Quatre degrés
Une échelle pour toute position d’influence
Au degré le plus haut, le peuple sait seulement que le dirigeant existe. Viennent ensuite celui qu’on aime et qu’on loue, celui qu’on craint, puis celui qu’on méprise. Cette échelle vaut pour un État, mais aussi pour une équipe, une famille, une classe ou un lectorat. Elle mesure moins les sentiments produits que la quantité de construct imposée à ceux que l’on influence.

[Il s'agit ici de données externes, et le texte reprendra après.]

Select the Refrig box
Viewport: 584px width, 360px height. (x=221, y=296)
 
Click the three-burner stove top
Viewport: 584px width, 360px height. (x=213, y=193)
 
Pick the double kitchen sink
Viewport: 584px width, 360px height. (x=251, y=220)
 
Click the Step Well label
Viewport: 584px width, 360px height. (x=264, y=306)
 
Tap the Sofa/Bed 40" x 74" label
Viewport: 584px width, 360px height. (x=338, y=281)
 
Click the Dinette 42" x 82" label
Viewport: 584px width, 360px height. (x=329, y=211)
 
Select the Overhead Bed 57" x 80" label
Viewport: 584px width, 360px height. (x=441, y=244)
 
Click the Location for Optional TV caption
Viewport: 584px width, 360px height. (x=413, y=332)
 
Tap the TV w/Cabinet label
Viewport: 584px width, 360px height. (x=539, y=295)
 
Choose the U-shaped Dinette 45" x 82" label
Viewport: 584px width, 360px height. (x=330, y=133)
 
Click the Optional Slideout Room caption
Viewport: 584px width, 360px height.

La soie dit « ceux d’en bas savent qu’il existe » ; la version reçue a souvent été comprise comme « ils ne savent pas qu’il existe ». Le meilleur gouvernant n’est pourtant pas un absent. Il demeure à sa place, garantit la base et répond lorsque c’est nécessaire, sans occuper la couche où les autres forment leurs désirs, leurs jugements et leurs initiatives.
La popularité est déjà une dépendance
Être aimé et célébré paraît excellent. Ce degré reste largement préférable à la peur ou au mépris, mais le gouvernement est désormais inscrit dans l’identité du peuple : « nous sommes ceux qui ont un bon chef ». L’œuvre dépend du récit et le dirigeant dépend de la gratitude. Peu de personnes supportent d’avoir beaucoup fait sans recevoir la reconnaissance qui prouve qu’elles l’ont fait.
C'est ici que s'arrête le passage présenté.